START GIVEN DATA

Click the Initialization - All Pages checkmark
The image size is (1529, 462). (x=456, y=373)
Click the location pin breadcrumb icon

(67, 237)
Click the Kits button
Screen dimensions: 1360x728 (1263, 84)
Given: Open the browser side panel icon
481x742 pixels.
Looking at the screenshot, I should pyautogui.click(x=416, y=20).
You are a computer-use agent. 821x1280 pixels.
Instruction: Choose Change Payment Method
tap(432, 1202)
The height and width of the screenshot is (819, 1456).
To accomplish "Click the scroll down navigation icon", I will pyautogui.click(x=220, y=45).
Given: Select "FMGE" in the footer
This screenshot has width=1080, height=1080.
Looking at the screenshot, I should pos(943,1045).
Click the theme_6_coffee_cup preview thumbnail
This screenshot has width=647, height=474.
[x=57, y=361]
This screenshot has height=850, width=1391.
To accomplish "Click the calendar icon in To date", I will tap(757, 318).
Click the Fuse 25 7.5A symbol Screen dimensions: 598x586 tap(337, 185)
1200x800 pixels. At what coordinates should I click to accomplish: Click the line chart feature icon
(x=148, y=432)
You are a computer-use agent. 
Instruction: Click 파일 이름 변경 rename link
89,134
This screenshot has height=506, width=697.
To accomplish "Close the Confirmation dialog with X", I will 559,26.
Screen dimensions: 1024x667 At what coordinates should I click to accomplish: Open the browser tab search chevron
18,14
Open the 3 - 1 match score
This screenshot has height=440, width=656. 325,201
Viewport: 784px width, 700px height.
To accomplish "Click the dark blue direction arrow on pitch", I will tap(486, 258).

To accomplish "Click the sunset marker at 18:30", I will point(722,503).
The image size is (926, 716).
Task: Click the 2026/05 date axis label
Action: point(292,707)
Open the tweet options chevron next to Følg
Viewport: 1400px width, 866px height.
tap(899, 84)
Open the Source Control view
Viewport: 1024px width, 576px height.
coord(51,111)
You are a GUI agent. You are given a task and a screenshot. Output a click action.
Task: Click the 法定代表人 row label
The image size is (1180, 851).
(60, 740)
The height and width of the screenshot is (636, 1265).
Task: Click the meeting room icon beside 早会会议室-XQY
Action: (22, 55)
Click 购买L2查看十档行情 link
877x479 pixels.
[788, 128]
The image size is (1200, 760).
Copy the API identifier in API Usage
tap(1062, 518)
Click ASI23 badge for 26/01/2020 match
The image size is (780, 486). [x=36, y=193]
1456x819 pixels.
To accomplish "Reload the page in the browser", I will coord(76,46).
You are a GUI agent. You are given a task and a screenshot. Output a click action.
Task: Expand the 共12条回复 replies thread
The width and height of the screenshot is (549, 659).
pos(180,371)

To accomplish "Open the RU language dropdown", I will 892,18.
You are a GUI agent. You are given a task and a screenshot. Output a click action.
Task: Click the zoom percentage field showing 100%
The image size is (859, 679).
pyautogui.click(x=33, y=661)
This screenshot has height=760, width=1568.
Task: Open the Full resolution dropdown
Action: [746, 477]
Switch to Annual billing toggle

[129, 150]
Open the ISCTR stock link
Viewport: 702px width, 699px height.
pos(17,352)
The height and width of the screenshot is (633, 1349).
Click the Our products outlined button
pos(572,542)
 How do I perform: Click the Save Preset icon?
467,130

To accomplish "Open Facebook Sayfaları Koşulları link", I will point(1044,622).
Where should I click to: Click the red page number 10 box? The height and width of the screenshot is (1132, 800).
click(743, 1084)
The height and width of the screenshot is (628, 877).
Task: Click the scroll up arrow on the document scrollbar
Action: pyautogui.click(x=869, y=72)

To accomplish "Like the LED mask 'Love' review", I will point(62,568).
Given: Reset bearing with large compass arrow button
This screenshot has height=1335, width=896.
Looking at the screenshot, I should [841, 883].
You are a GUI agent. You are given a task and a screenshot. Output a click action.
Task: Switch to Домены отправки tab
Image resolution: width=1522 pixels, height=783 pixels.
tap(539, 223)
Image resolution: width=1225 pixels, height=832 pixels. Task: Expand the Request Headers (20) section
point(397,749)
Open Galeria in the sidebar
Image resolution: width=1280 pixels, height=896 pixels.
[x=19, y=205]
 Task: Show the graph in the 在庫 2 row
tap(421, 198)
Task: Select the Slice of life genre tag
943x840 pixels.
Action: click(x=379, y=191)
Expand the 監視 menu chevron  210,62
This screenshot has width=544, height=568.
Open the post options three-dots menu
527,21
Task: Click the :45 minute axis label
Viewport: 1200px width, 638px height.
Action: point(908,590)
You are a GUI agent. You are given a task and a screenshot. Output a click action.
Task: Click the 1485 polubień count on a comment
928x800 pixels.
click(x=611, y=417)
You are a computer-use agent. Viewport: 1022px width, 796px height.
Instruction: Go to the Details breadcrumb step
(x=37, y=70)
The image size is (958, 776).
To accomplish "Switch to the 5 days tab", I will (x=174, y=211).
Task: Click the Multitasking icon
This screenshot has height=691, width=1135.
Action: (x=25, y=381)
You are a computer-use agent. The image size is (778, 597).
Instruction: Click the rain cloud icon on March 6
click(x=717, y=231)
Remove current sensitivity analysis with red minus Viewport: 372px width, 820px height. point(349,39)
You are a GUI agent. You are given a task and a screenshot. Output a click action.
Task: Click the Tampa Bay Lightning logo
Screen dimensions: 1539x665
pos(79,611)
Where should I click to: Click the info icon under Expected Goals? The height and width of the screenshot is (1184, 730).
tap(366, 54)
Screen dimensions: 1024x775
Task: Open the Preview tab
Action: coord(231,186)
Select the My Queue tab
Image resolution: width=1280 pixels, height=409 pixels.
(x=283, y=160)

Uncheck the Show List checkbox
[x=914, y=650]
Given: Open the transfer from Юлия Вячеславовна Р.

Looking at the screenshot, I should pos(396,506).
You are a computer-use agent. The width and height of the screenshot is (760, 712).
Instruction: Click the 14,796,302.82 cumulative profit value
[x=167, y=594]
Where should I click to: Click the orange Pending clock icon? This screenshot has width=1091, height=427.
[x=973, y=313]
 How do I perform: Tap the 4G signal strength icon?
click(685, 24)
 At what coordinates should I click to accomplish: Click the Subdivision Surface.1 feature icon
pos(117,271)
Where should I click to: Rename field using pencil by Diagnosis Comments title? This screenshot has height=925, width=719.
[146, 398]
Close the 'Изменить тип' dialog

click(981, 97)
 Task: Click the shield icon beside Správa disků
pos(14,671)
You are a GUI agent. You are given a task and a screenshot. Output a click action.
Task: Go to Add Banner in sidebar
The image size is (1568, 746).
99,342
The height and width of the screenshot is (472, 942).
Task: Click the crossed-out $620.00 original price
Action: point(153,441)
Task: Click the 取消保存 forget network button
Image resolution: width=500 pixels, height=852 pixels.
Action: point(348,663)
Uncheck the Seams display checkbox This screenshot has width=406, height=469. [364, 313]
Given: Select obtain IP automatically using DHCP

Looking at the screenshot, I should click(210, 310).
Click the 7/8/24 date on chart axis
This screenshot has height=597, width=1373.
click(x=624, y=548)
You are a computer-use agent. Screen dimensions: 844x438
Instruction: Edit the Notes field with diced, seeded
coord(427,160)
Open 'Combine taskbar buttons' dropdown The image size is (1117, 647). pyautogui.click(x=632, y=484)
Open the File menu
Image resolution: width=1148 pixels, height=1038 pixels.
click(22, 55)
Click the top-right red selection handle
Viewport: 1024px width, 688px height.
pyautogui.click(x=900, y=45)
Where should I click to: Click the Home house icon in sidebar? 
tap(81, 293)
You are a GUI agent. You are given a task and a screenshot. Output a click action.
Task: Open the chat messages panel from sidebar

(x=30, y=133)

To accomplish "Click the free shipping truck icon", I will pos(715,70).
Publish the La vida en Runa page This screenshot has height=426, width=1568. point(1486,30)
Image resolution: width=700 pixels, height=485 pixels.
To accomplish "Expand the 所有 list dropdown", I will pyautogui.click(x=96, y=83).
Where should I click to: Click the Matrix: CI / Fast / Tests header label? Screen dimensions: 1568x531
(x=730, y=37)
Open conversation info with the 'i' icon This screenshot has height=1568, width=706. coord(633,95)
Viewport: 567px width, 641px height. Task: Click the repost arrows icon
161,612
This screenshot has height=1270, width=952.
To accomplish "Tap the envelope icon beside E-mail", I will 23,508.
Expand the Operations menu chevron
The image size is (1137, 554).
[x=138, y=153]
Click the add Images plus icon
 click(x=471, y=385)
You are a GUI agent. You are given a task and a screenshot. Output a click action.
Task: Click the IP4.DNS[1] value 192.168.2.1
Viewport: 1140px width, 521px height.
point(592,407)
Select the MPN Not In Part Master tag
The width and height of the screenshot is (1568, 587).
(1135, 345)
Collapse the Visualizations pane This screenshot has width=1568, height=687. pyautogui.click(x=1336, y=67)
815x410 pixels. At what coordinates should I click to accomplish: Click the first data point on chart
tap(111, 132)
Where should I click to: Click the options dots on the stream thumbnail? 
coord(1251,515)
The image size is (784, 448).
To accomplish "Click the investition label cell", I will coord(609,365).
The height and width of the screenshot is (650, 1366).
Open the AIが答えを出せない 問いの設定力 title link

END GIVEN DATA

TASK DETAILS: Every line above that carries the string "computer" should be copied.

TASK RESULT:
You are a computer-use agent. 821x1280 pixels.
You are a computer-use agent. 
You are a computer-use agent. Viewport: 1022px width, 796px height.
You are a computer-use agent. The image size is (778, 597).
You are a computer-use agent. The width and height of the screenshot is (760, 712).
You are a computer-use agent. Screen dimensions: 844x438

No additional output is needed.